IV) Extinction de la présomption de mandat
Il ressort de l’article L. 121-6 du Code de commerce que la présomption de mandat instituée à la faveur du conjoint collaborateur peut cesser de produire ses effets :
- Soit à l’initiative de l’un des époux qui aurait exprimé la volonté d’y mettre fin
- Soit de plein droit en cas de survenance de l’une des situations prévues par la loi
==> L’extinction volontaire de la présomption de mandat
- Une déclaration unilatérale
- En application de l’article L. 121-6 du Code de commerce « chaque époux a la faculté de mettre fin à la présomption de mandat, son conjoint».
- Il s’agit là d’une prérogative discrétionnaire conférée aux époux qui n’ont pas à justifier leur décision de mettre un terme au mandat.
- Cette prérogative sera le plus souvent exercée en cas de rupture du lien de confiance entre les deux époux.
- La cessation volontaire de la présomption de mandat doit néanmoins, pour opérer, répondre à un certain nombre de conditions de formes prévues par la loi.
- Une déclaration notariée
- L’article L. 121-6 prévoit que la déclaration de volonté doit prendre la forme d’un acte notarié, faute de quoi elle encourt la nullité.
- La solennité instituée par le législateur vise à éclairer les époux sur les conséquences de la décision prise.
- À cet égard, seul le notaire est habilité à instrumenter l’acte qui ne pourra donc pas déléguer cette tâche à un clerc.
- Une déclaration formalisée en présence des deux époux
- L’article L. 121-6 exige que le conjoint qui subit la cessation des effets du mandat soit « présent ou dûment appelé».
- Autrement dit, au moment de l’établissement de l’acte constatant la volonté d’un époux de mettre en terme au mandat, son conjoint doit :
- Soit se présenter devant le notaire
- Soit avoir été dûment appelé
- Dans ce dernier cas, cela implique que le conjoint ait été informé du lieu, de la date et de l’heure du rendez-vous pris chez le notaire.

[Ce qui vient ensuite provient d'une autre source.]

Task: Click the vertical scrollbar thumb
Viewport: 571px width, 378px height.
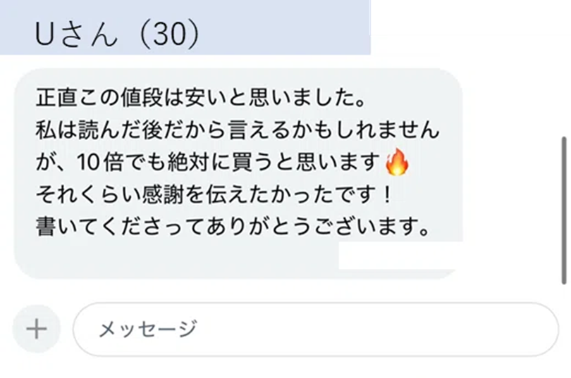Action: (564, 210)
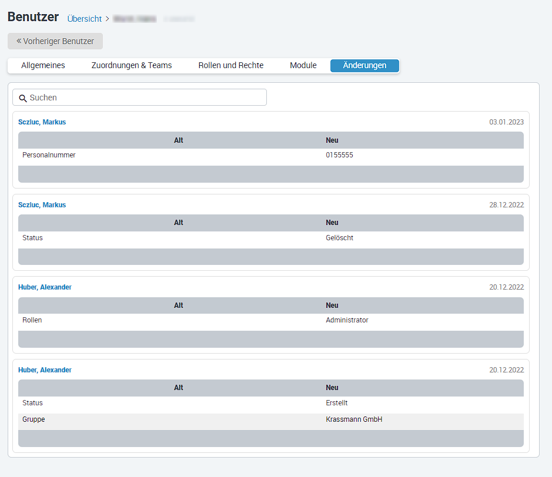Click the Gelöscht status value
Screen dimensions: 552x477
(339, 238)
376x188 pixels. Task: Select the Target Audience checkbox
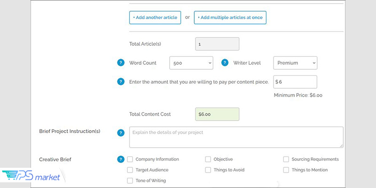tap(130, 170)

- Cette information pourra lui être faite par voie de lettre recommandée ou par voie d’exploit d’huissier.
- Opposabilité de la déclaration
- Pour être opposable aux tiers, la déclaration notariée doit faire l’objet d’une mention au registre du commerce et des sociétés, au répertoire des métiers ou au registre des entreprises tenu par les chambres de métiers d’Alsace et de Moselle.
- Elle produira alors ses effets, trois mois après que l’apposition de cette mention sur le registre.

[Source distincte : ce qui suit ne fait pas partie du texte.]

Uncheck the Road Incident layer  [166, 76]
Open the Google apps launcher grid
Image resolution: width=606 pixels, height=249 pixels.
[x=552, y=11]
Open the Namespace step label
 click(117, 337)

- À défaut, la déclaration n’est opposable aux tiers que s’il est établi que ceux-ci en ont eu connaissance.
- Afin de réduire le délai de trois mois, il est possible pour l’auteur de la déclaration d’aviser individuellement les tiers de l’extinction de la présomption de mandat en se préconstituant une preuve de la communication de cette information.

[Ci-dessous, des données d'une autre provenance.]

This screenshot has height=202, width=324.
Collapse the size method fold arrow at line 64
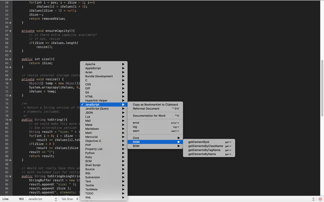pos(10,59)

==> L’extinction de plein droit de la présomption de mandat
L’article L. 121-6, al. 3e du Code de commerce prévoit que la présomption de mandat cesse de plein droit :
- Soit en cas d’absence présumée de l’un des époux
- Soit en cas de séparation de corps
- Soit en cas de séparation de biens judiciaire
- Soit lorsque les conditions les conditions d’application de la présomption ne sont plus réunies
À la différence de l’extinction volontaire de la présomption de mandat, l’extinction de plein droit a pour effet, a priori, de dispenser les époux d’accomplir quelque démarche particulière que ce soit, et notamment de faire mention de cet événement au registre du commerce et des sociétés, au répertoire des métiers ou au registre des entreprises tenu par les chambres de métiers d’Alsace et de Moselle.
Reste que, en l’absence de modification de cette mention, les époux donneront l’apparence à l’égard des tiers de poursuivre leur collaboration.
Aussi, par souci de parallélisme des formes, dans la mesure où la déclaration du statut de conjoint collaborateur doit faire l’objet d’une mention au registre du commerce et des sociétés ou au répertoire des métiers, sa cessation doit donner lieu à la démarche inverse, soit à la suppression de la mention.
Pour être opposable aux tiers, l’extinction, de plein droit, de la présomption de mandat devra, en tout état de cause être portée à leur connaissance, faute de quoi ils seraient, a minima, fondés à engager la responsabilité des époux.